Russia’s state-funded, west-facing media network, RT (also known as Russia Today), was temporarily banned from posting news articles, videos and photos to Facebook, after Facebook claimed it ran a pirated stream of President Obama’s final press conference.
Facebook issued its ban on RT’s materials on Wednesday, after the press conference, and was scheduled to be lifted on Saturday evening, after Donald Trump’s inauguration. But after some commotion, RT’s feed was actually restored Thursday morning.
Disagreement now persists as to why RT was actually banned — with the network’s defenders claiming the timing is all too convenient for so simple an explanation as copyright issues.
“We were blocked while livestreaming Obama’s final press-conference. Such things happen because (for ex.) some other news media livestreams carry the same shots and feed, and Facebook considers this a copyright violation,” the network said in a statement on its Facebook page.
According to the Associated Press, Facebook instituted the ban after Current Time TV issued a cease and desist request to Facebook, claiming that RT had pirated their White House live stream.

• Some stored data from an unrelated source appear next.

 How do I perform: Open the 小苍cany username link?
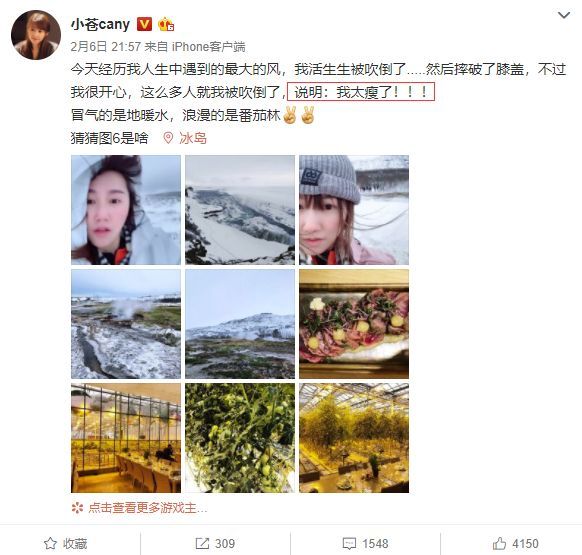click(x=100, y=25)
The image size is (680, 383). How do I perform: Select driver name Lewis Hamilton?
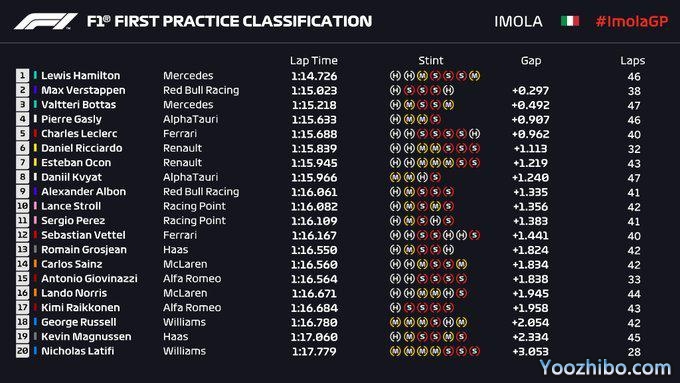[81, 75]
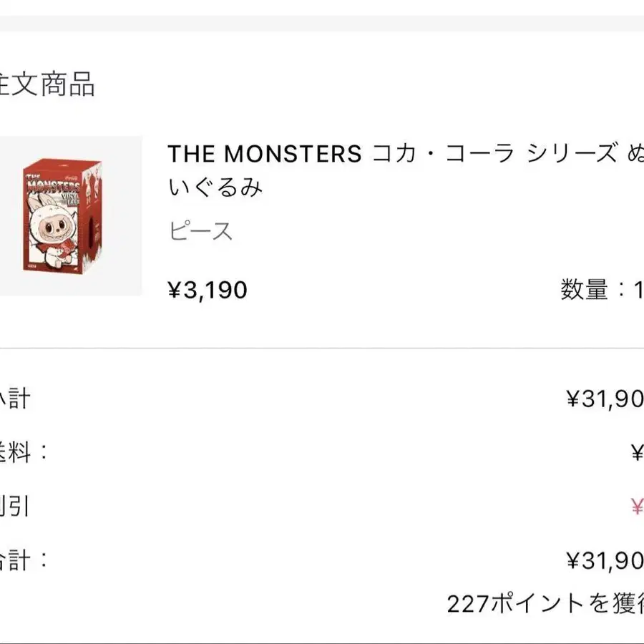Viewport: 644px width, 644px height.
Task: Tap the 合計 total label
Action: [24, 560]
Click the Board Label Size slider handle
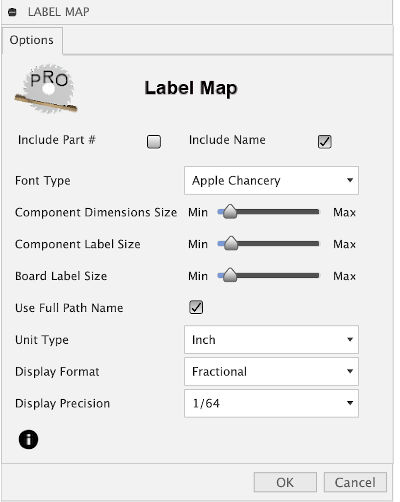This screenshot has width=400, height=502. pos(230,275)

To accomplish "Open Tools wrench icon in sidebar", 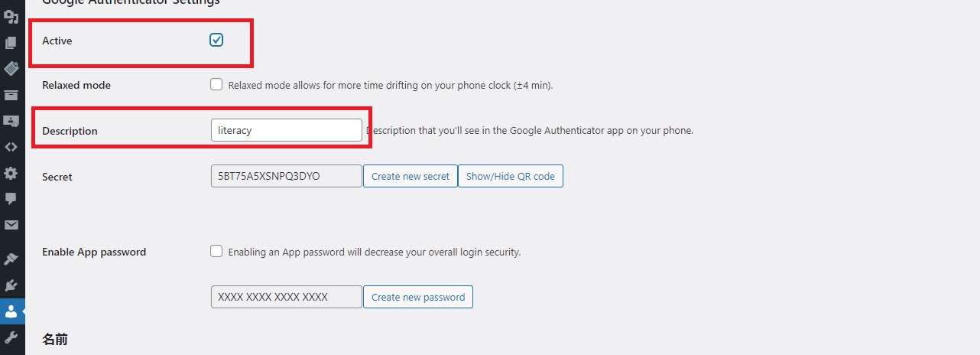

Current Time TV told RT that it issued no such demands, and RT says that it was using the Associated Press‘s direct live stream link, and that it had obtained all necessary rights to do so. According to RT, the Associated Press agrees.
RT says it did not receive any official communications from Facebook itself.

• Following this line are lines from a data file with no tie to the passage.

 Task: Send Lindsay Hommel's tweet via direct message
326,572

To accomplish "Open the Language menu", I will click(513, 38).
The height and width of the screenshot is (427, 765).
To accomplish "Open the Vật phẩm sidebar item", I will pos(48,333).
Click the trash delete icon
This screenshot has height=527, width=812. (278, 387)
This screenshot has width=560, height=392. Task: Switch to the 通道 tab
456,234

Naturally, RT surmises that the US government was involved in cutting off its access to social media audiences, and that Facebook is part of a larger conspiracy. “I’m not surprised. If the Department of State could block oxygen to us, they would do it,” Margarita Simonyan, RT’s Editor-in-Chief claimed in an interview with RT’s television network.
Even if it’s a mistake, RT claims, it was “convenient.” “It might have been a mistake on FB’s part, however those mistakes often happen selectively with Russian users and journalists,” commented Russian journalist Timur Sharif.
While RT has a presence in the United States — its television network is carried by most major cable providers and it has an English-language website — its audience in America is still relatively small.
But it is funded by the Kremlin, and in the wake of allegations that the Russian government tipped the scales to Donald Trump, intelligence sources have claimed it was part of a “disinformation” campaign targeted at American social media users.